Because platforms for Virtual Instructor Led Training (VILT) provide a very useful platform for many types of presentations and because there has been a lack of clarity around nomenclature in this platform, many people run the risk of determining that VILT is NOT a viable training platform. They end up ‘shooting the messenger’ or determining that VILT cannot work before they’ve seen it delivered as it’s meant to be delivered.
VILT can be a highly effective classroom platform for all kinds of training: technical, soft skills and everything in between. But most of what is dubbed training is not in fact true training (the goal of training is to impact one’s performance – in other words as a result of the training, the individual can do or say something new.) In order to do that, the learner must have the opportunity to practice and apply their new skills, AND they need to get feedback on how they are using the skills.
The other challenge is often what actually is training has not been optimized for the virtual platform. So a great instructor led class, ported over into a virtual platform, simply doesn’t work. So with these two factors combined, we’ve set a bad precedent for Virtual Online Training. We have learners disengaged with the learning process and facilitators frustrated with trying virtual delivery and swearing it off forever! And we end up shooting the messenger, before we can see what the promise of Live Online Training really can deliver.
So what is, and what isn’t Virtual Instructor Led Training?
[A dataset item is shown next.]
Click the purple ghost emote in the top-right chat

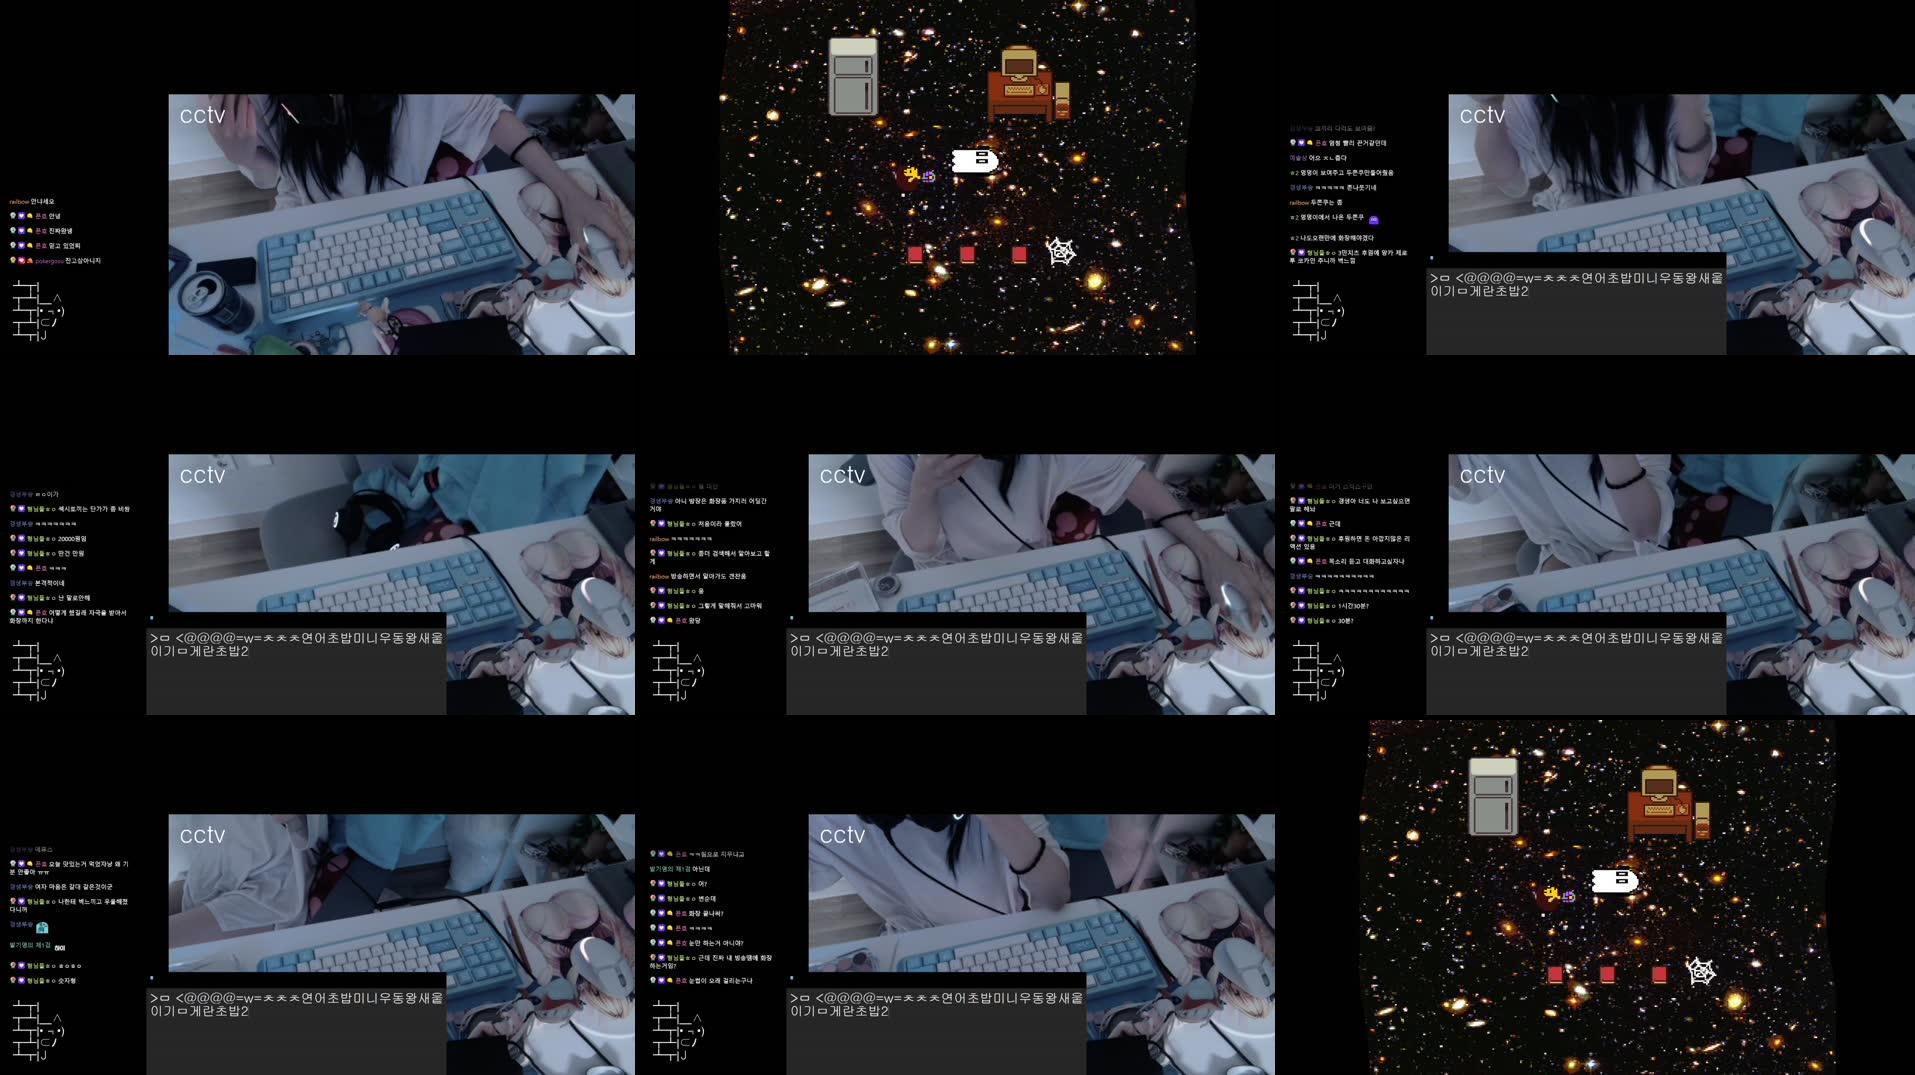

Well, it is NOT a webinar. A webinar is a presentation where one person takes the platform and delivers some kind of knowledge. This could be a CEO delivering a new branding message, a technical expert providing specification to a sales team on a new product but a webinar is designed as a one-to-many presentation. Hundreds of people can join such a presentation because no interaction is necessary and there is no new skill performance to apply after the training. I think of this as ‘knowledge transfer.’ All you really need is the expert providing his/her knowledge and an audience to receive it.
We’ve all taken these kinds of webinars: seduced by a compelling title but soon into the presentation, we know we can tune out because no one is expecting us to DO anything with our new knowledge at the end of the webinar. So, we jet off a quick email, text someone, catch up on an article that’s been sitting on our desk for a while, or dash off to get a drink of water, tea, or coffee. Come on, we’ve all done it!
So, if you’ve been to something that was called a training but was just a knowledge transfer, don’t let that taint your view on VILT.
The other area of confusion is that ‘online’ training is often confused with Virtual training. Online training is defined as any training done on your computer. Live Online Training, the other term for Virtual Instructor Led Training. However, online training is another term for ‘eLearning’ which is self-paced training where the participant progresses through the content at their own pace. There is no facilitator or instructor available and again there is confusion in the nomenclature.
With all this confusion about what is and what isn’t VILT, many people have had a less than inspiring experience in the virtual platform and may have written off VILT for good. So let’s give it a fair chance. Consider that true Virtual Instructor Led Training – is a very small group 10-12 people, participating in learning that will help them improve their performance on the job. In this virtual platform they have a chance to try the skills, practice them, get feedback and to reflect on those skills. If we use that definition of learning, then we can make a pretty compelling case for virtual Instructor Led. Let’s not shot the messenger without giving virtual training a fair try!